START Listed records

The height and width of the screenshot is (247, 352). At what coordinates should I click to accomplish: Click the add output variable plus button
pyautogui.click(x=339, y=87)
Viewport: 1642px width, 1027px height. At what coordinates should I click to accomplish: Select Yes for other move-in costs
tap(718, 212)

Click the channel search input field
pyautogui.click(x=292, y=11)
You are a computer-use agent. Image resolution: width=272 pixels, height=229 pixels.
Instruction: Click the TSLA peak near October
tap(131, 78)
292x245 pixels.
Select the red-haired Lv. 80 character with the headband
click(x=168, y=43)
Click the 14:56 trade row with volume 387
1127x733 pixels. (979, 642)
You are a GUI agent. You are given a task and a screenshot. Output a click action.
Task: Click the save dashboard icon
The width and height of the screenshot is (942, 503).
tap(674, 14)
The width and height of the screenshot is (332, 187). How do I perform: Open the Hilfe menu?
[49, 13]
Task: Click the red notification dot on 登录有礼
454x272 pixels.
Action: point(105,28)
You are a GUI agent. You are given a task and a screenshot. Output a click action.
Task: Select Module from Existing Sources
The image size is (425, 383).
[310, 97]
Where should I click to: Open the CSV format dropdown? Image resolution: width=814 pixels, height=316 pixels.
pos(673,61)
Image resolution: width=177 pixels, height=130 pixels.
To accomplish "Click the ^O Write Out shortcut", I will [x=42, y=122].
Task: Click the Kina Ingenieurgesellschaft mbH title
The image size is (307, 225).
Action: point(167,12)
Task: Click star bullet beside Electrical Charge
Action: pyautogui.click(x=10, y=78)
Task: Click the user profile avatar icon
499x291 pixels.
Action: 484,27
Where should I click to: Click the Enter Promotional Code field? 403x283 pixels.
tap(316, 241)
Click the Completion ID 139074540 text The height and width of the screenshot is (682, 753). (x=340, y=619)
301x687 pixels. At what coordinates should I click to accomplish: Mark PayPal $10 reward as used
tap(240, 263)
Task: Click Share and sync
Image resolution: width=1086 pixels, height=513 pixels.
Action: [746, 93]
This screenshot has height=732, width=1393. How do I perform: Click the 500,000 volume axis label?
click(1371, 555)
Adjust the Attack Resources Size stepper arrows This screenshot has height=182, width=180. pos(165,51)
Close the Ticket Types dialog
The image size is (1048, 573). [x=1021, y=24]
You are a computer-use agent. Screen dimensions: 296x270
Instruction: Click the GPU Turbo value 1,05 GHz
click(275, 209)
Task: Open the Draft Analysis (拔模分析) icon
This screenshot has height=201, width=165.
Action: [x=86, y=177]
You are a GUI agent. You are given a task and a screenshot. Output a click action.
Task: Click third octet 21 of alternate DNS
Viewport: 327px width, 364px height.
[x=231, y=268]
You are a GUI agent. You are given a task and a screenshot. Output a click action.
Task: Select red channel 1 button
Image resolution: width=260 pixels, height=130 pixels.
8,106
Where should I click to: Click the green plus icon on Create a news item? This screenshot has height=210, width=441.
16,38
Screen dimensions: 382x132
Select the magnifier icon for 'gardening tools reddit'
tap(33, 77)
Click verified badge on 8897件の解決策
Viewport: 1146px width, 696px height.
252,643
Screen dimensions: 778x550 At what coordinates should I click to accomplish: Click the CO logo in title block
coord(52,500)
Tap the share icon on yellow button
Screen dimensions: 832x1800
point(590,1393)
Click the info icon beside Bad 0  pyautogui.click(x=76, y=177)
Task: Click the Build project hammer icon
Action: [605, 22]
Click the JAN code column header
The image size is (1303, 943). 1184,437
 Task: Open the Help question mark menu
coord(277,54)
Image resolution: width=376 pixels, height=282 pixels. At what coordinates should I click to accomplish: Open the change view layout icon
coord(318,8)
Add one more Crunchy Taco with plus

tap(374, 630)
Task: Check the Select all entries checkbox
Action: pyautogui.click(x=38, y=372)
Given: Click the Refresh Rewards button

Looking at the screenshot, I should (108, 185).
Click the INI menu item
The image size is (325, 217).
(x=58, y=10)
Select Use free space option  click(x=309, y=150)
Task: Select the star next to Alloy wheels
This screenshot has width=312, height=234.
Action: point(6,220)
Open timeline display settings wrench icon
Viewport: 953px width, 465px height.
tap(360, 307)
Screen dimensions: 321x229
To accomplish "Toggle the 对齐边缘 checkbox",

END Listed records

_Problem_
Wherever the line holding "Image resolution: width=376" falls in the entries above, copy exactly from it through the line holding "Task: Select the star next to Alloy wheels", inclusive, and add nothing.

_Result_
Image resolution: width=376 pixels, height=282 pixels. At what coordinates should I click to accomplish: Open the change view layout icon
coord(318,8)
Add one more Crunchy Taco with plus

tap(374, 630)
Task: Check the Select all entries checkbox
Action: pyautogui.click(x=38, y=372)
Given: Click the Refresh Rewards button

Looking at the screenshot, I should (108, 185).
Click the INI menu item
The image size is (325, 217).
(x=58, y=10)
Select Use free space option  click(x=309, y=150)
Task: Select the star next to Alloy wheels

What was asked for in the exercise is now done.